[WHAT YOU ARE ASKED TO DO]: Copy out, from the data below, each line in which the word "Enable" occurs.

(Stored data entries)
━━━━━━━━━━━━━━━━━━━━━━━━━━━━━━

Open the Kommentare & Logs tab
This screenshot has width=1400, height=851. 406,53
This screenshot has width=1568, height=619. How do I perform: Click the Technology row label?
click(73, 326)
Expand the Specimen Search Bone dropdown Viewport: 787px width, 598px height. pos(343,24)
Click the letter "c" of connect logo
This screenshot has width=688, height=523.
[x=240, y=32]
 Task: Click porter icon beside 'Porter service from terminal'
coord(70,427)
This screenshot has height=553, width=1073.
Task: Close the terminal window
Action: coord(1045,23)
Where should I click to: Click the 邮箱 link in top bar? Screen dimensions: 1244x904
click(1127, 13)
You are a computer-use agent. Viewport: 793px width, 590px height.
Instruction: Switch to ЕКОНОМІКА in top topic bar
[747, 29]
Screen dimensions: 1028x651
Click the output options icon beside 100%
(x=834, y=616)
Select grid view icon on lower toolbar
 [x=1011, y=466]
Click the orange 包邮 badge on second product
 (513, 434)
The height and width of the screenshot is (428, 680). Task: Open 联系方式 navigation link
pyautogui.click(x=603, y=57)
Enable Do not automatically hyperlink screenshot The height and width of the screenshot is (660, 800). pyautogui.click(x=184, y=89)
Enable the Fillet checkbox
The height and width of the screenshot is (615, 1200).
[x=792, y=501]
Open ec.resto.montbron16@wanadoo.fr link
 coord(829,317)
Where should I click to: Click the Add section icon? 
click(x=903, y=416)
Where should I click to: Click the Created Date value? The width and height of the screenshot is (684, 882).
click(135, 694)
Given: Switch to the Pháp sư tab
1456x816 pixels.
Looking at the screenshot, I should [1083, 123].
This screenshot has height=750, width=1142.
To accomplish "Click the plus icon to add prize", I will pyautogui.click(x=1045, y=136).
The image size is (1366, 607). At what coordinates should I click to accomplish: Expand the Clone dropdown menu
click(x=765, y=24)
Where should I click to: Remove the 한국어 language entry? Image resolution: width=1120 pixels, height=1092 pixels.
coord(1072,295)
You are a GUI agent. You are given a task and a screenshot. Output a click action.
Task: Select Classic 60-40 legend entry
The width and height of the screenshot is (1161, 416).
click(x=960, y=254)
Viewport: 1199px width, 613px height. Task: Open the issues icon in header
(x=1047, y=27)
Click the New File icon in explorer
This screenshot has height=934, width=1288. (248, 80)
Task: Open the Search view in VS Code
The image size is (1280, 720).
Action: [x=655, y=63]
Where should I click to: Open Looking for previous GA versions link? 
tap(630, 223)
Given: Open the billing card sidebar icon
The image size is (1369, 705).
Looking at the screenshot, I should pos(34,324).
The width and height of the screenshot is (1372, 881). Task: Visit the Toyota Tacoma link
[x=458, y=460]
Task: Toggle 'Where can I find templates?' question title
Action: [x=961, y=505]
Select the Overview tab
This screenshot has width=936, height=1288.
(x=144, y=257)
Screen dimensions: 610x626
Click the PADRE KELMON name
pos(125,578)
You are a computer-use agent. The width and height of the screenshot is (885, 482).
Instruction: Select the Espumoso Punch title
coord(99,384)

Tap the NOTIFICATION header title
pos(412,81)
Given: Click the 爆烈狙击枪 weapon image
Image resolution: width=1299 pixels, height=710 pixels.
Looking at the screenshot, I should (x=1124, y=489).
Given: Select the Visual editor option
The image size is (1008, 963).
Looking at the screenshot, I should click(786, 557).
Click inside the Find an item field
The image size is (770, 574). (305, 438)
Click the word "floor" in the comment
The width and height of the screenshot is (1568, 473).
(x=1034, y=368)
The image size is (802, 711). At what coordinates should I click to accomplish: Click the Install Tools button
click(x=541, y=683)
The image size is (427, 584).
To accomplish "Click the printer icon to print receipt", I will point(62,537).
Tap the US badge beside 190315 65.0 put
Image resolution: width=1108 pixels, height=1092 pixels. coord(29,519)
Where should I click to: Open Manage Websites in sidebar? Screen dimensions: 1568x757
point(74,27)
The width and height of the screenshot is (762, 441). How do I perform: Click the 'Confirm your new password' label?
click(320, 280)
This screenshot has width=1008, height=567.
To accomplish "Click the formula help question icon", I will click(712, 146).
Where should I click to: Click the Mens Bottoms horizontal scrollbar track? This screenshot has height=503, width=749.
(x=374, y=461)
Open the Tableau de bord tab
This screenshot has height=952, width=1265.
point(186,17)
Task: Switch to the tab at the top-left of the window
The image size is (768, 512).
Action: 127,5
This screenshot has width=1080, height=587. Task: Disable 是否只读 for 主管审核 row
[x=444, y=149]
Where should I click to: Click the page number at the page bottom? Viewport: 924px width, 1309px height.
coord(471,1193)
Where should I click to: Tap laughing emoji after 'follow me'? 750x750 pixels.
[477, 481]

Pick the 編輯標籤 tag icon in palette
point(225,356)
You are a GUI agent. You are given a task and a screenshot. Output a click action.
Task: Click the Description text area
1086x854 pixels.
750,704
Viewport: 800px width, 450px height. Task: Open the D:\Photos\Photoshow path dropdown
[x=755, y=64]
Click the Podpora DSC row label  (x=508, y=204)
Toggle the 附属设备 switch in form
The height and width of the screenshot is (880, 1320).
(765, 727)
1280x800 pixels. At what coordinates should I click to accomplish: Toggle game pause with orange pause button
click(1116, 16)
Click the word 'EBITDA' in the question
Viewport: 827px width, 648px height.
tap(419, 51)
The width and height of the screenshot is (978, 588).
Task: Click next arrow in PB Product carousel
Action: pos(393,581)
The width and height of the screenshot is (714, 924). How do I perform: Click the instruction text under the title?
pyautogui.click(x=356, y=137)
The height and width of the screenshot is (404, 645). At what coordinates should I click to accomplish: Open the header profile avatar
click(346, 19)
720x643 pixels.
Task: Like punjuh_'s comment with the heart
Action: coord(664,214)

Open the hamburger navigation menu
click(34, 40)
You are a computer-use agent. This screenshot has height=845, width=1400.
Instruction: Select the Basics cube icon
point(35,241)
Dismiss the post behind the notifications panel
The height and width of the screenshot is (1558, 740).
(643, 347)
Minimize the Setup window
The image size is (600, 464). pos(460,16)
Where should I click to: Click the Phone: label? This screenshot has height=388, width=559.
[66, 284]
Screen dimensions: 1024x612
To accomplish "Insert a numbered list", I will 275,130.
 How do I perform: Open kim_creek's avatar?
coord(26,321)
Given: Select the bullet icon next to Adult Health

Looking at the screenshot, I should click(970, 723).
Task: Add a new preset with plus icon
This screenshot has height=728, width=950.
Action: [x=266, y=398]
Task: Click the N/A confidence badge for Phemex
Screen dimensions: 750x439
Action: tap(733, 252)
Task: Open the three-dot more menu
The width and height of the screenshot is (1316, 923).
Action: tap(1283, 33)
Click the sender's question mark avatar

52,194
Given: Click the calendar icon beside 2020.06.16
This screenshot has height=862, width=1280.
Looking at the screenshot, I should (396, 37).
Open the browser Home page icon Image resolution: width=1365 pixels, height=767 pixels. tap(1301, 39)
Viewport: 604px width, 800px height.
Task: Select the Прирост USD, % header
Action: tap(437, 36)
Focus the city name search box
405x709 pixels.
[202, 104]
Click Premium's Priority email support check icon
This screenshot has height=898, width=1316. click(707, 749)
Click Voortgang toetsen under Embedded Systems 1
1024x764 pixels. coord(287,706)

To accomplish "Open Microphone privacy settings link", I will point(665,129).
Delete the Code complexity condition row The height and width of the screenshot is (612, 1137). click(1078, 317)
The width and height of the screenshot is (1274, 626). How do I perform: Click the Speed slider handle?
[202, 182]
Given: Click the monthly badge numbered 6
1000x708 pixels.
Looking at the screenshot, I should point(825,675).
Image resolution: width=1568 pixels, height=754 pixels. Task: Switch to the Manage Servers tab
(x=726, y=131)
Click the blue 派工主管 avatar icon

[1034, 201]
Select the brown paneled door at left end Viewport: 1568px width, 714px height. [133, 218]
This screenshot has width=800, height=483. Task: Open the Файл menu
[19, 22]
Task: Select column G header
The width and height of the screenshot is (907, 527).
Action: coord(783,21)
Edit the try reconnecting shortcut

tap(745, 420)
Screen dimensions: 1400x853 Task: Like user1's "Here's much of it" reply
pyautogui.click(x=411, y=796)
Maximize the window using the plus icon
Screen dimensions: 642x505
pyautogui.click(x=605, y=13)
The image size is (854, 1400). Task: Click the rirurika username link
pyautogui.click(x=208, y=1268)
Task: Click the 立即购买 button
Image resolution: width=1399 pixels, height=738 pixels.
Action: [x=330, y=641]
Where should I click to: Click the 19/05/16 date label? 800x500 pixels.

━━━━━━━━━━━━━━━━━━━━━━━━━━━━━━

[RESULT OF THE TASK]:
Enable Do not automatically hyperlink screenshot The height and width of the screenshot is (660, 800). pyautogui.click(x=184, y=89)
Enable the Fillet checkbox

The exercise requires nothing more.